Our Research
While the number of genetic variants associated with developmental brain disorders has exponentially increased, the pathogenic effect for most of them remains unknown, hindering progress in diagnosis and treatment. At Akizu Lab we integrate human genetics with functional studies performed in human pluripotent stem cells (hPSC) and animal models to transform genetic discoveries into novel insights on how genetic variants induce pathology. Our findings enhance the care and management of individuals affected by brain disorders, reveal genetic and epigenetic mechanisms underlaying human brain development and uncover factors that provide selective vulnerability to developing neurons. Our current projects are focused in four lines of research:
Uncovering the causes of neurodevelopmental disorders
We work to uncover the causes of neurodevelopmental disorders, including autism and intellectual disabilities. Through collaborations with clinical geneticists worldwide, our lab is at the forefront of identifying genetic causes that inform novel diagnoses and treatments for neurodevelopmental disorders (Gracia-Diaz et al., Nat Commun 2023; Li et al., J Clin Invest 2024). Although these disorders are highly heritable, the underlying causes are often complex and include gene and environment interactions that we continuously survey in the lab (Saade et al., Cell Stem Cell 2020).
Revealing chromatin-mediated epigenetic mechanisms that lead to neuronal diversity generation in the human brain.
Variants in genes encoding chromatin regulators are recurrently associated with neurodevelopmental disorders. Focusing on the Polycomb Repressive Complex 2, a chromatin regulatory complex involved in the epigenetic transmission of cellular identity, our work aims to uncover how diverse chromatin machineries cooperate to determine neuronal subtypes during brain development and how their disruption causes disease (Akizu et al., Development 2010; Akizu et al., Open Biology 2016; Gracia-Diaz et al., Nat Commun 2023).

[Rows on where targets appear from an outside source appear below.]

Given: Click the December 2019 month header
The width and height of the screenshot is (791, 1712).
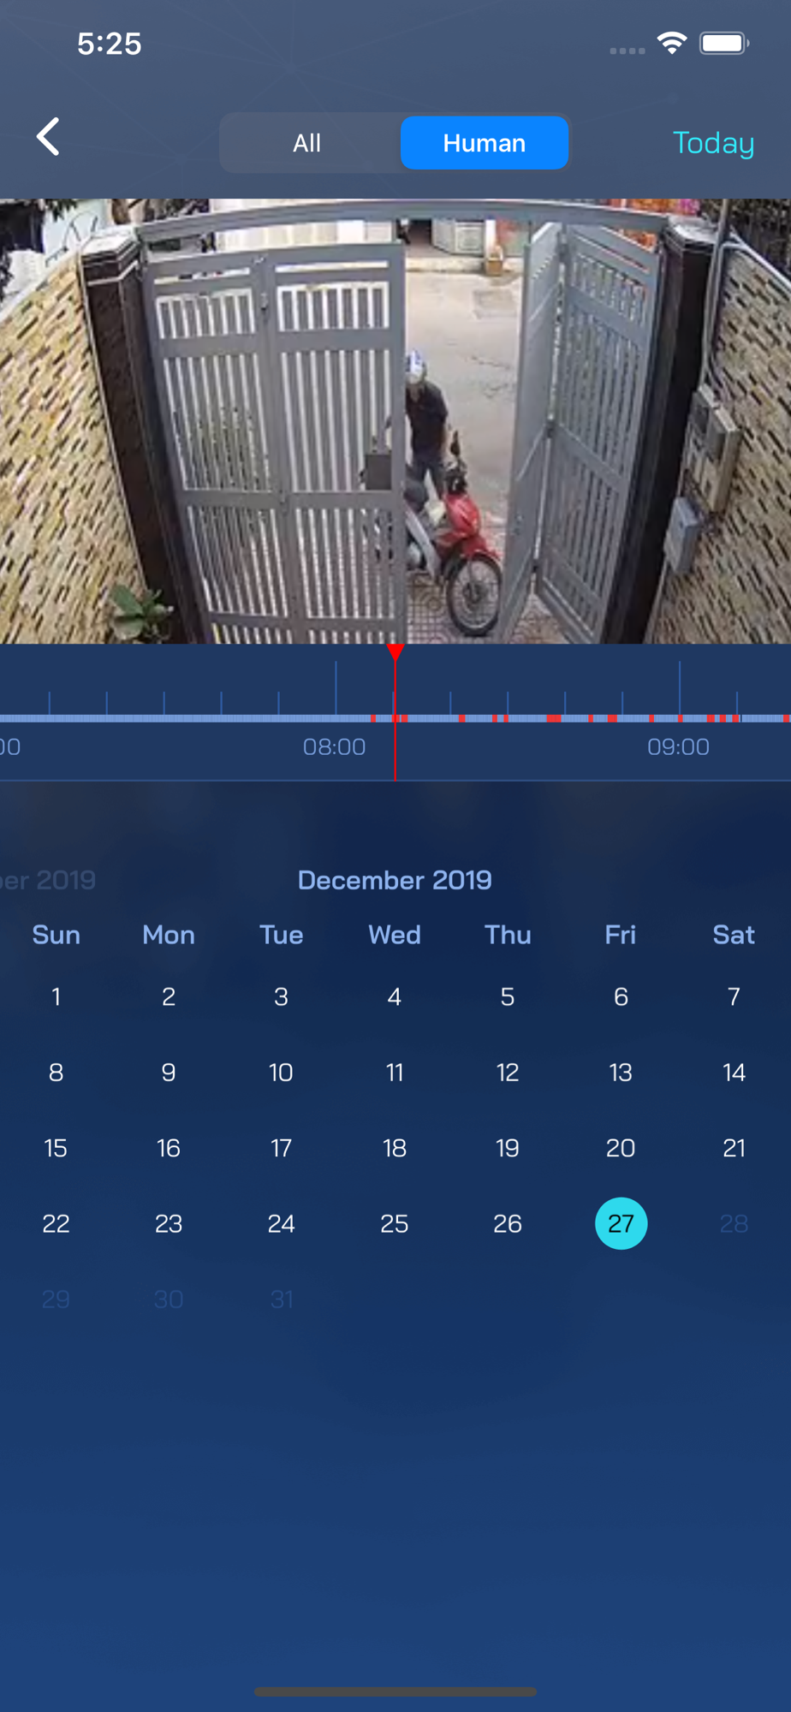Looking at the screenshot, I should 395,880.
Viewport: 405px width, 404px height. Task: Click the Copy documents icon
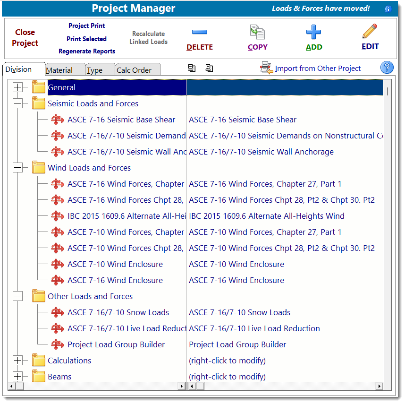click(x=257, y=32)
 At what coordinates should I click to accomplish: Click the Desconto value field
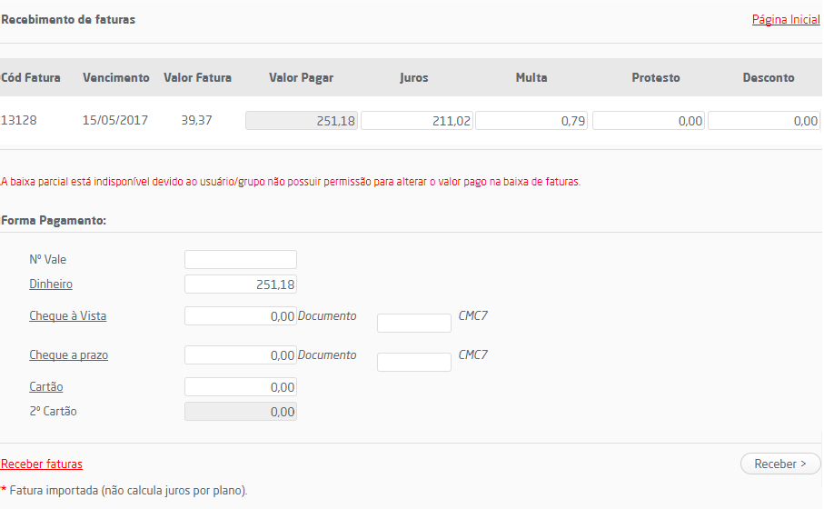click(x=764, y=121)
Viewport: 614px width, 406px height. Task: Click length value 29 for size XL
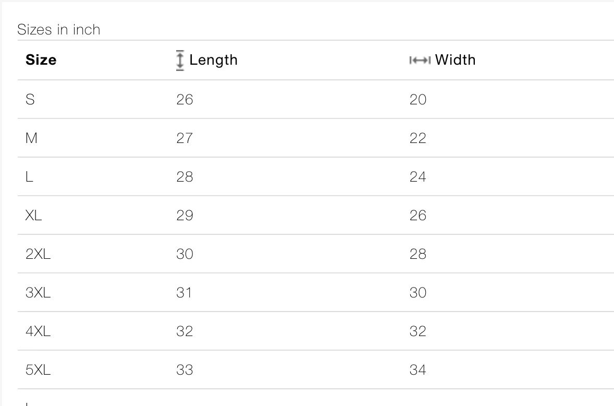pyautogui.click(x=185, y=215)
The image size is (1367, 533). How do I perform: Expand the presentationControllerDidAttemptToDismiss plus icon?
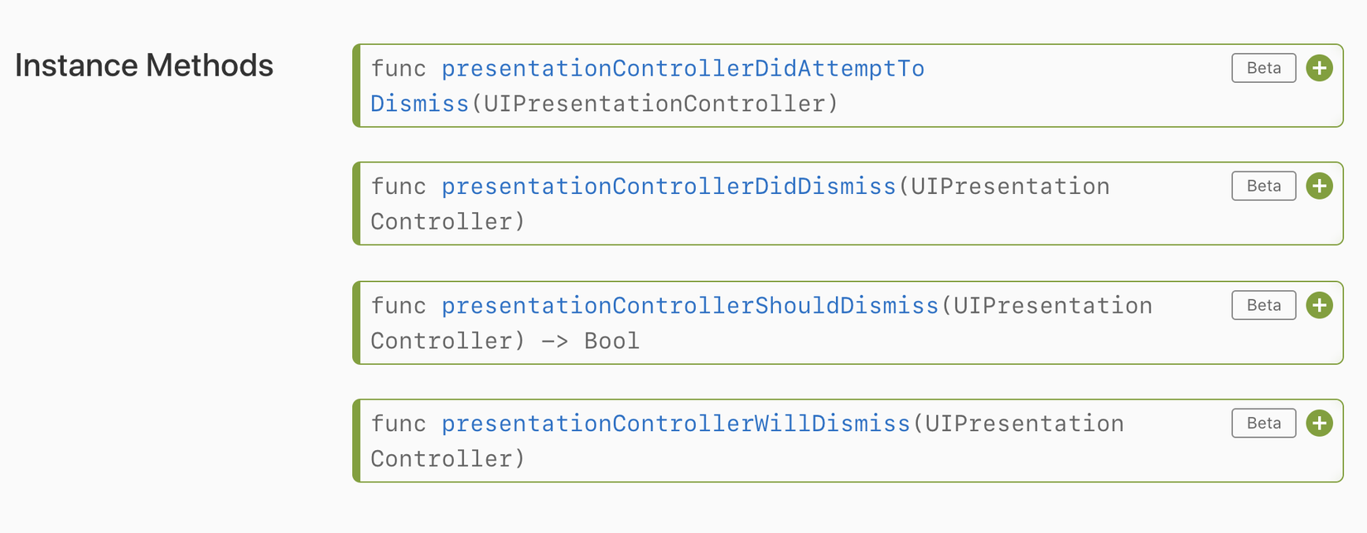pos(1319,68)
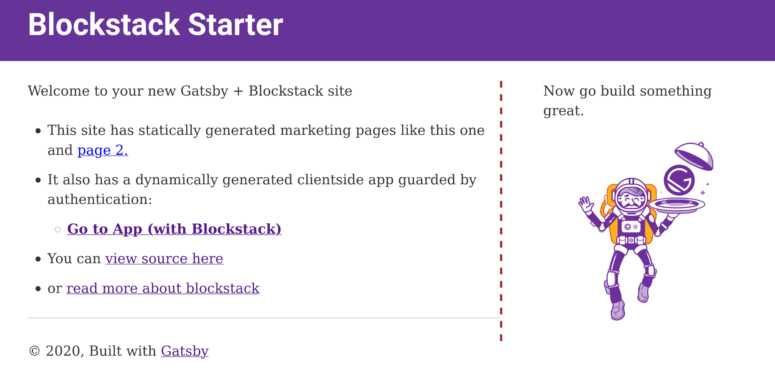Screen dimensions: 775x374
Task: Click the purple cloche lid graphic
Action: point(694,156)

Elucidating mechanisms that confer selective vulnerability to neurodegeneration in developmental brain disorders.
The developing human brain is exquisitely sensitive to metabolic dysregulation. Founded on two childhood neurodegenerative disorders of the posterior brain that we genetically defined (Akizu et al., Cell 2013; Akizu et al., Nat Genet 2015), our work aims to unlock how metabolic enzyme polymerization protects neurons from degeneration (Flores et al., EMBO R 2024) and why the cerebellum is selectively vulnerable to lipid and lysosome homeostatic defects (Zhou and Sanchez et al., JCI Insights 2024).
Discovering treatments for neurodevelopmental disorders.
Despite evidence demonstrating that neurodevelopmental disorders are treatable, successful treatments are still scarce. Leveraging our mechanistic studies, we aim to develop innovative strategies to treat these disorders. In collaboration with the GoldbergNeurolab at the Children’s Hospital of Philadelphia, we contributed to their efforts in unraveling a targeted therapy that improves seizures and motor behavioral defects in a mouse model of Progressive Myoclonus Epilepsy (Feng et al., Cell Rep Med. 2024). We are also developing novel epigenetic treatments for neurodevelopmental disorders.